▸ WORK ORDER:
Could the lines from the line bearing "Screen dimensions: 720x516" to the end of the records below be copied exactly, with the pictures left out and no other lines added?

╭──

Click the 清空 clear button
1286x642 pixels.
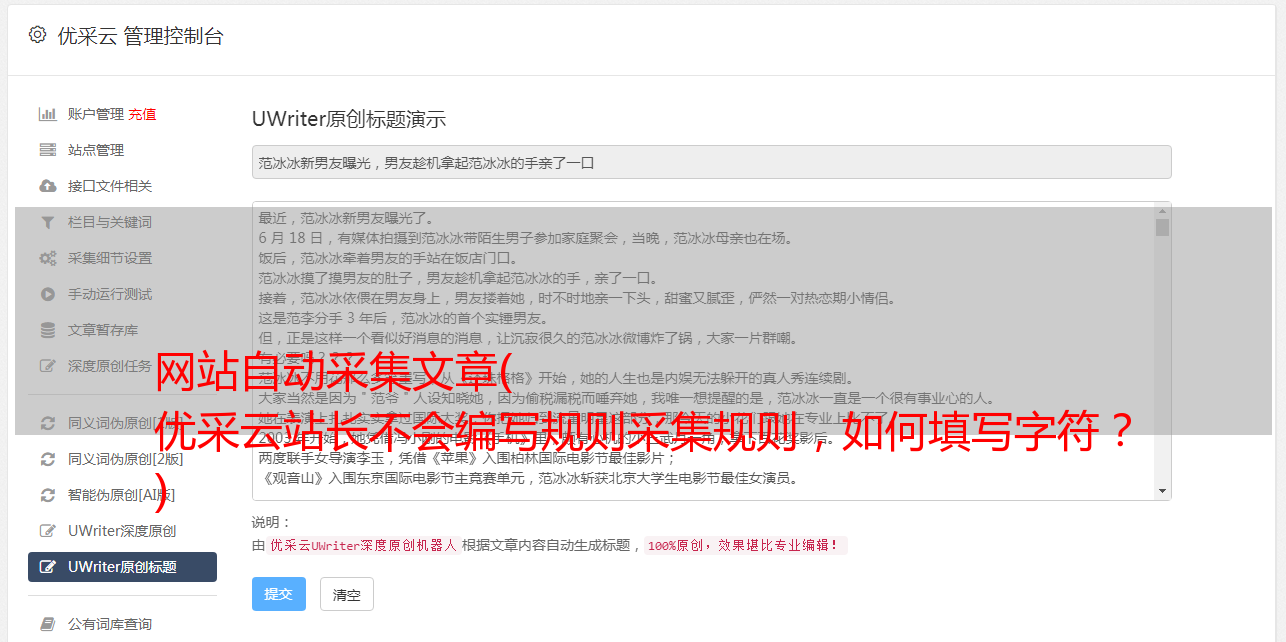pyautogui.click(x=347, y=594)
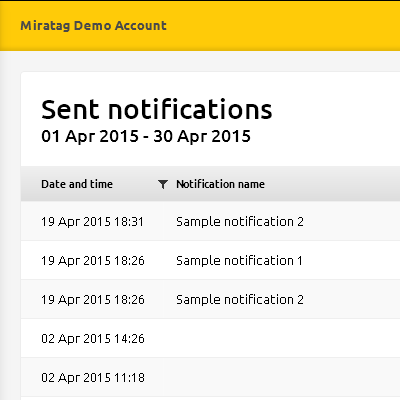The height and width of the screenshot is (400, 400).
Task: Select the 02 Apr 2015 14:26 row
Action: [210, 338]
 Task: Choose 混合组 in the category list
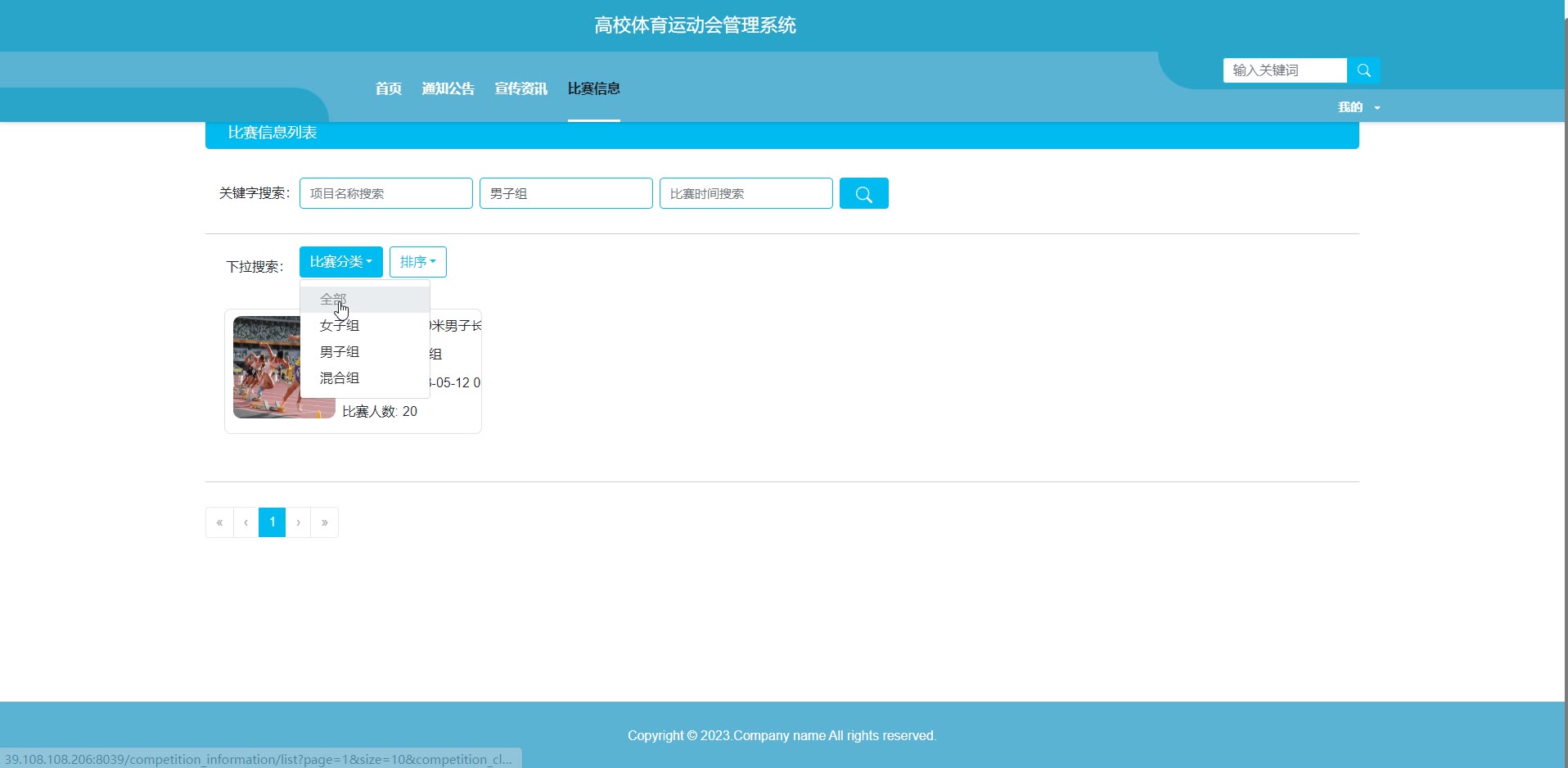coord(340,378)
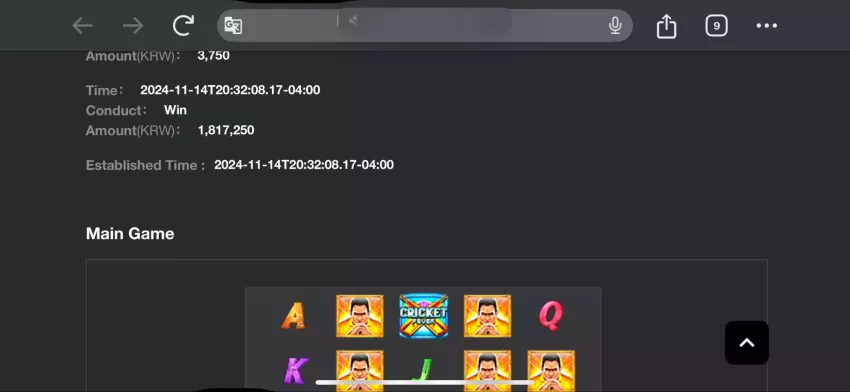The width and height of the screenshot is (850, 392).
Task: Click the orange A card symbol
Action: (x=293, y=316)
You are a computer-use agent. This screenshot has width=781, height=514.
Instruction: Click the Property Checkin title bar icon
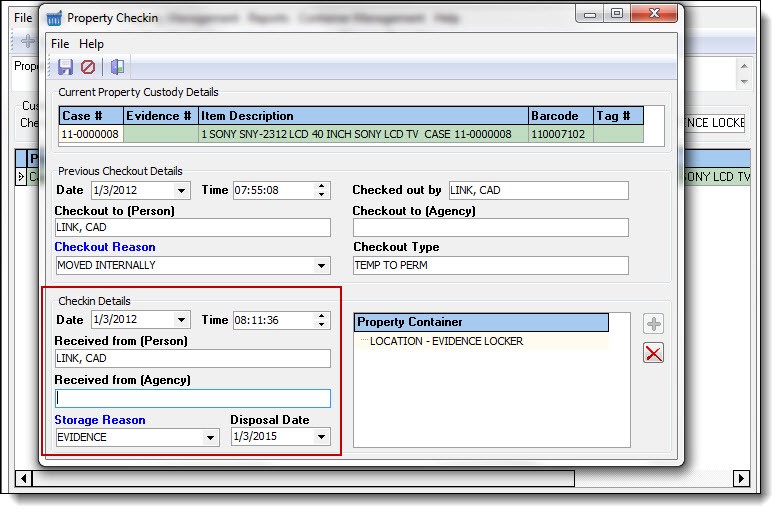pyautogui.click(x=54, y=17)
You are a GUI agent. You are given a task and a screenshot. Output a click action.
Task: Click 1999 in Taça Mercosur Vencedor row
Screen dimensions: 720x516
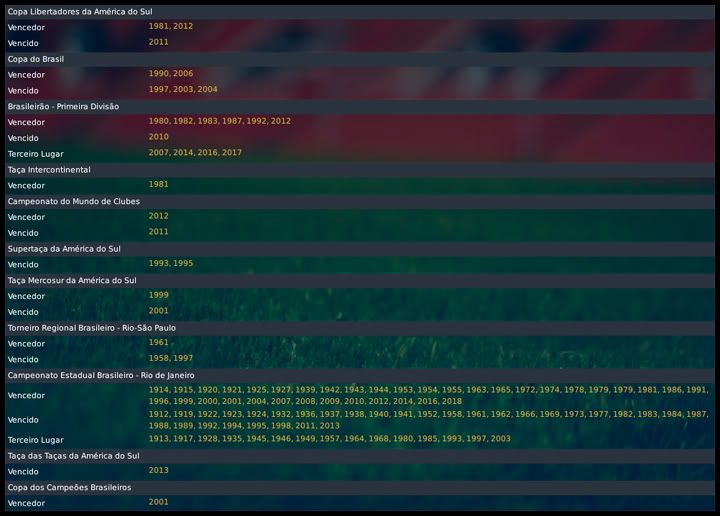click(158, 296)
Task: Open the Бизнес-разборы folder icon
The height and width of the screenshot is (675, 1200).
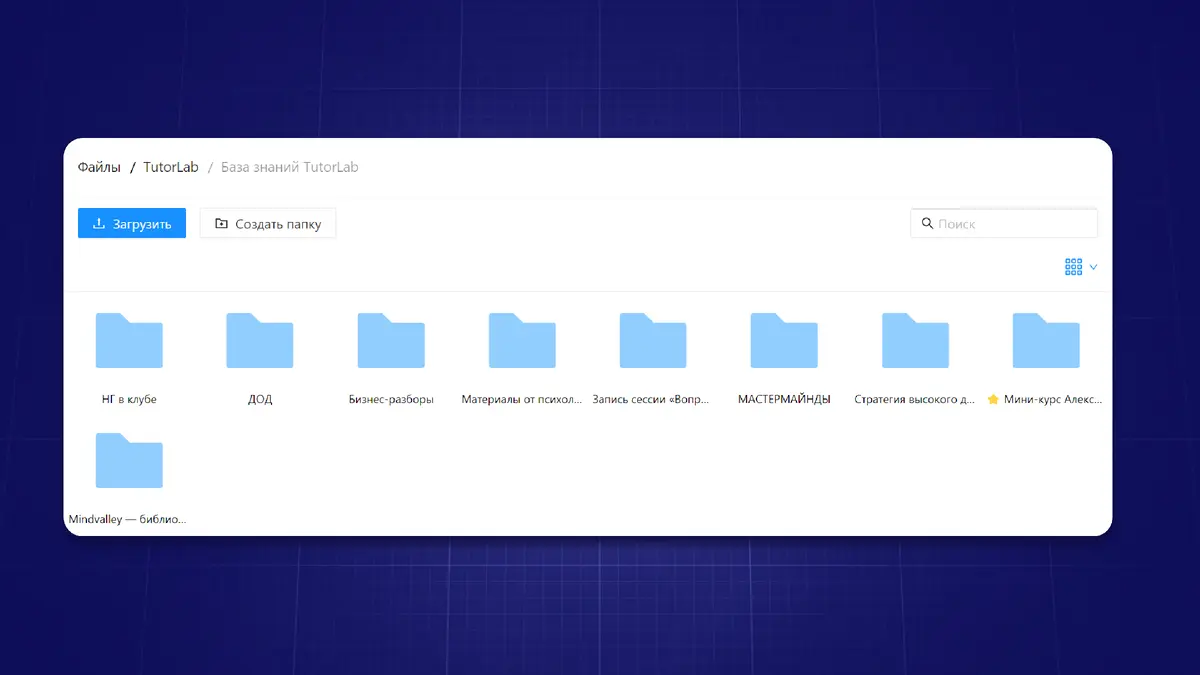Action: pyautogui.click(x=391, y=341)
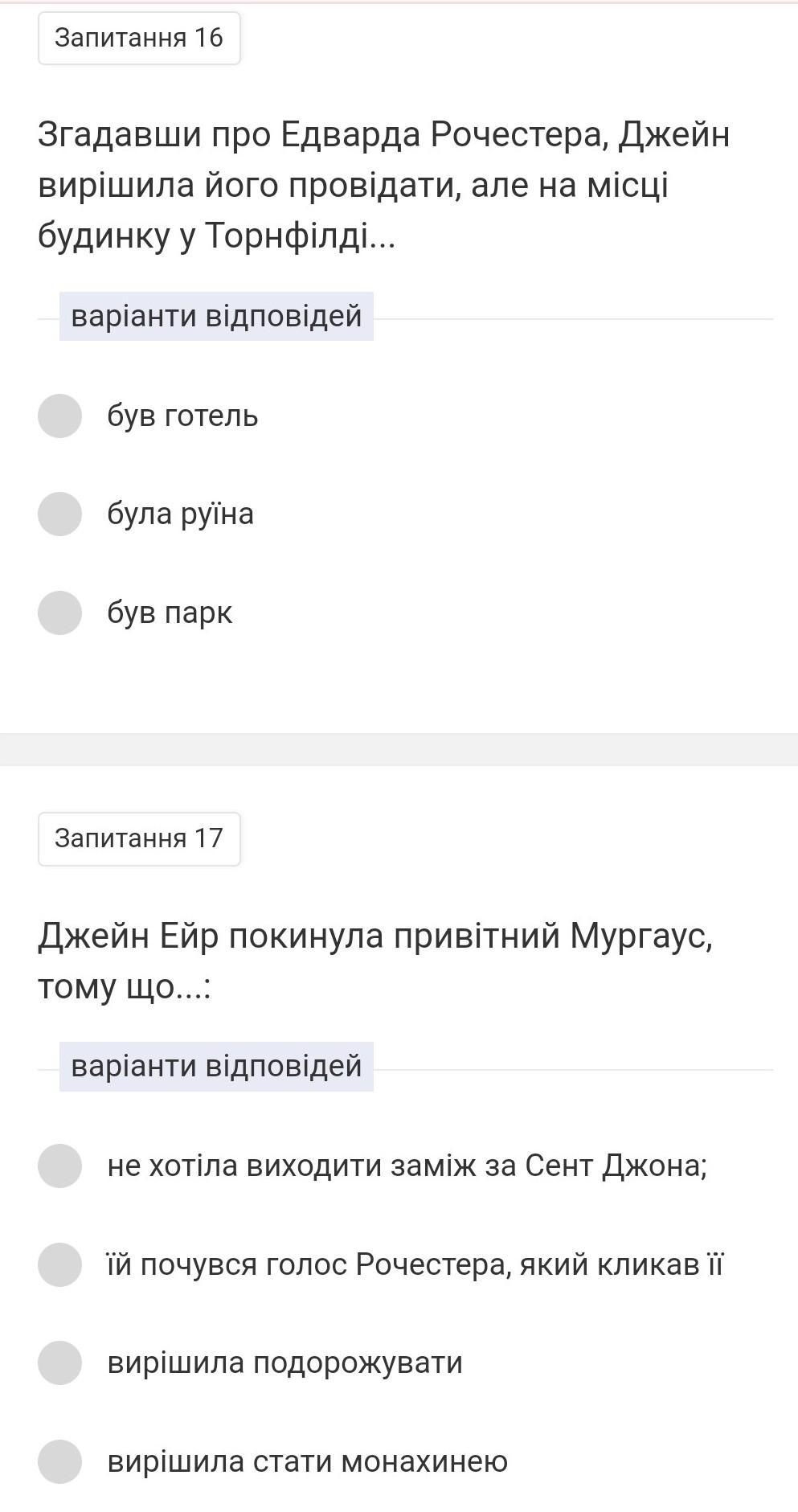Image resolution: width=798 pixels, height=1512 pixels.
Task: Click the answer text 'вирішила подорожувати'
Action: coord(284,1363)
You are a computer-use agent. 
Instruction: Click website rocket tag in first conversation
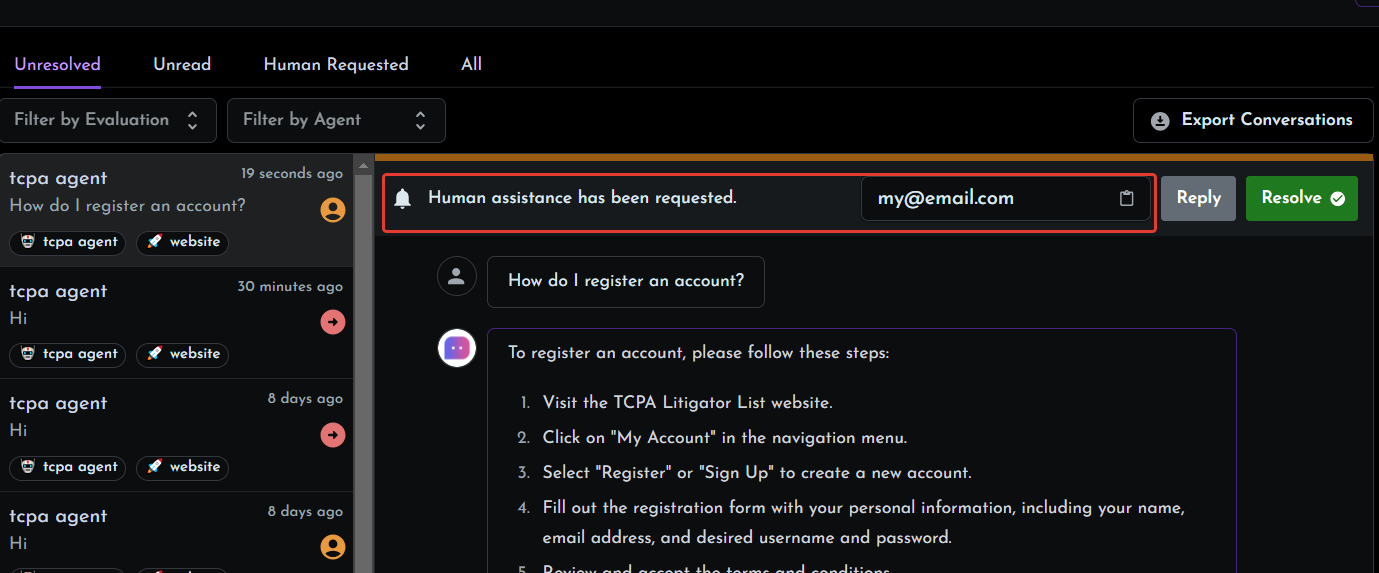coord(183,242)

╰──

▸ SOLUTION:
Screen dimensions: 720x516
click(158, 296)
Task: Open the Бизнес-разборы folder icon
The height and width of the screenshot is (675, 1200).
Action: pyautogui.click(x=391, y=341)
Image resolution: width=798 pixels, height=1512 pixels.
Task: Click the answer text 'вирішила подорожувати'
Action: coord(284,1363)
You are a computer-use agent. 
Instruction: Click website rocket tag in first conversation
coord(183,242)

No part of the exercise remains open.